Потом двери закрывались, и снова начинались галлюцинации: полумрак, яркие краски, звуки невидимой музыки, эхо пения, отзывающееся в темных углах, приглушенные шаги, неясные шорохи, всеобщее возбуждение, аплодисменты, подобные отдаленному шуму ливня, полосы ослепительных лучей, сутолока, трагические вопли, стоны — вся эта мелодрама, протекавшая помпезно и крикливо, волновала ее, но уже не так, как в первом акте: там она чувствовала себя участником, она играла, страдала вместе с этими бумажными героями, отчаивалась и любила; она замирала перед выходом, чуть не падала от сладостного чувства в патетические минуты; иные слова вызывали у нее дрожь, такую странную и мучительную, что она тихо вскрикивала и на глазах у нее выступали слезы.
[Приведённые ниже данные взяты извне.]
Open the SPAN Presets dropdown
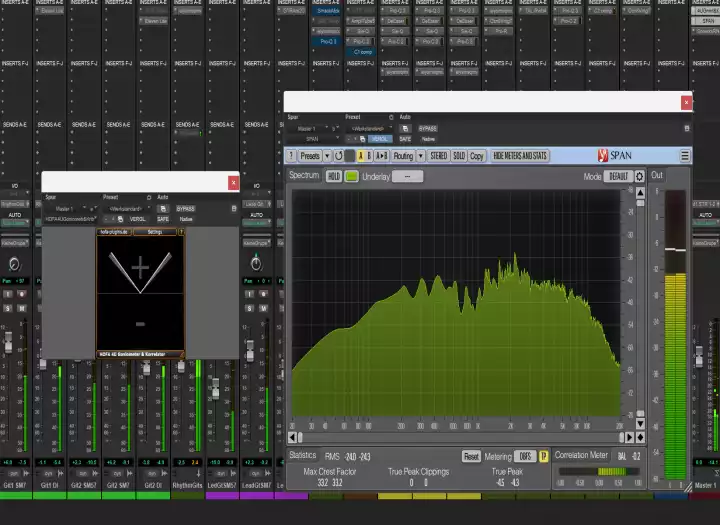The height and width of the screenshot is (525, 720). point(312,156)
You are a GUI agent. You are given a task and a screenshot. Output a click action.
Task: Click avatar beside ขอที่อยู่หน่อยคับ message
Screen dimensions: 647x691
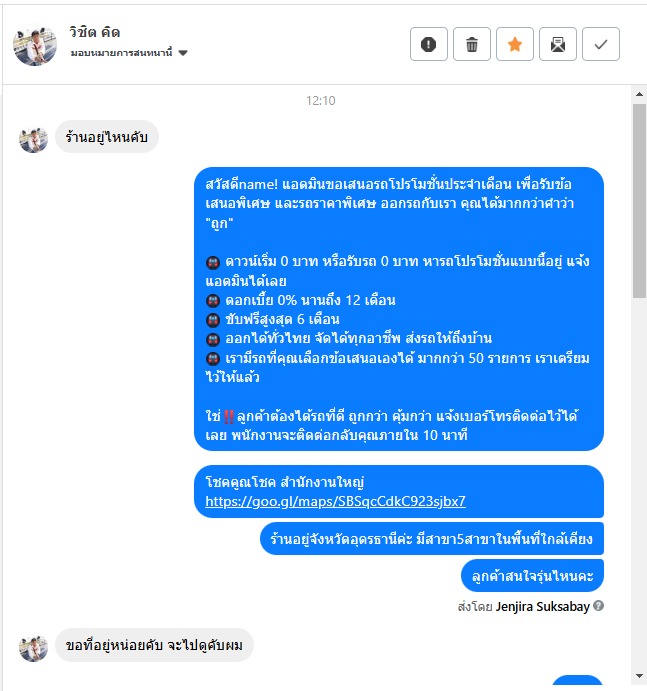(33, 648)
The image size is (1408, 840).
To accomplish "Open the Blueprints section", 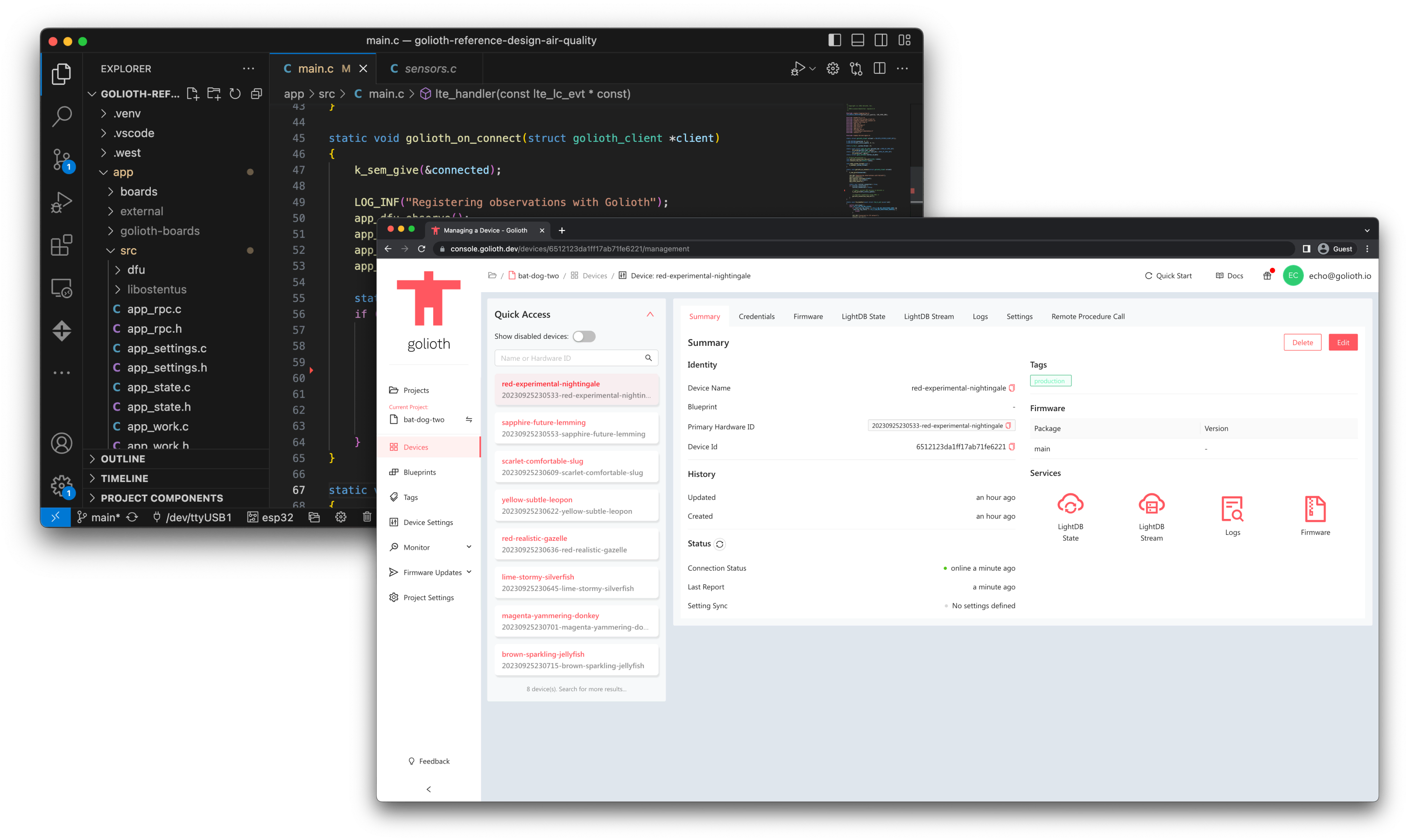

В антрактах Янка снова приходила в себя и обретала хладнокровие. Все больше людей из публики являлось за кулисы. Коробки конфет, букеты передавали из рук в руки.
Пили водку, пиво, коньяк; появился поднос с бутербродами, их вмиг расхватали. Слышался непринужденный смех, со всех сторон сыпались остроты. Некоторые из хористок, переодевшись, выходили в сад. Актеры в одном белье слонялись возле уборных; женщины в белых нижних юбках, наполовину разгримированные, с обнаженными плечами, выбегали посмотреть на публику; заметив на сцене посторонних, вскрикивали, кокетливо улыбались и убегали, бросая на незнакомцев вызывающие взгляды.
Официанты из ресторана, рабочие носились по сцене, как борзые; вокруг только и слышалось:
— Совинская!
— Портной!
— Реквизитор!
— Брюки и накидку!
— Трость и письмо на сцену!
— Вицек! Бегом к директору, пусть одевается к последнему акту!
— Установить декорации!
— Вицек, пришли мне кармин, пива и бутерброд! — кричала одна из актрис через всю сцену.
В уборных суетились и спешили: одни торопливо переодевались, другие накладывали грим, растопившийся от жары, а иные еще успевали и побраниться.
— Если еще будешь маячить на сцене перед моим носом, ей-богу, получишь пинка!
— Пинай своего пса! А у меня по роли так нужно… Вот, прочитай!
— Нет, ты нарочно меня загораживаешь!
— Представляешь?.. Только я вышел — в публике шум, оживление…
— Ветер дунул, а ему шум мерещится.
— Был шум… возмущения, ведь ты порол чушь собачью.
— Еще бы не пороть, Добек в суфлерской будке спит, чтоб ему пусто было.
— Поболтай еще, тогда я вовсе не скажу ни слова… Посмотрим, как ты будешь выкручиваться! Разжевываю и кладу прямо в рот, а он стоит и молчит! Я уже кричу, Хальт стучит своей палочкой… а он опять стоит и молчит!
— Всегда помню роль, ты меня нарочно хочешь засыпать.
— Э, дорогой, не морочь голову, так-то ты помнишь свои роли!
— Портной! Пояс, шпагу и шляпу… живо!
— «Мария! если скажешь: уйди… я уйду в ночь… страдания, одиночество и слезы… Мария! слышишь ли ты меня?… То голос любящего сердца, то голос…» — повторял Владек; он шагал по уборной с ролью в руках и жестикулировал, глухой ко всему, что происходило вокруг.
— Не ори, Владек! Уши болят на сцене от твоих стонов и воплей…
— Мне кажется, у этого парня остался только орган речи, остальные вышли из строя.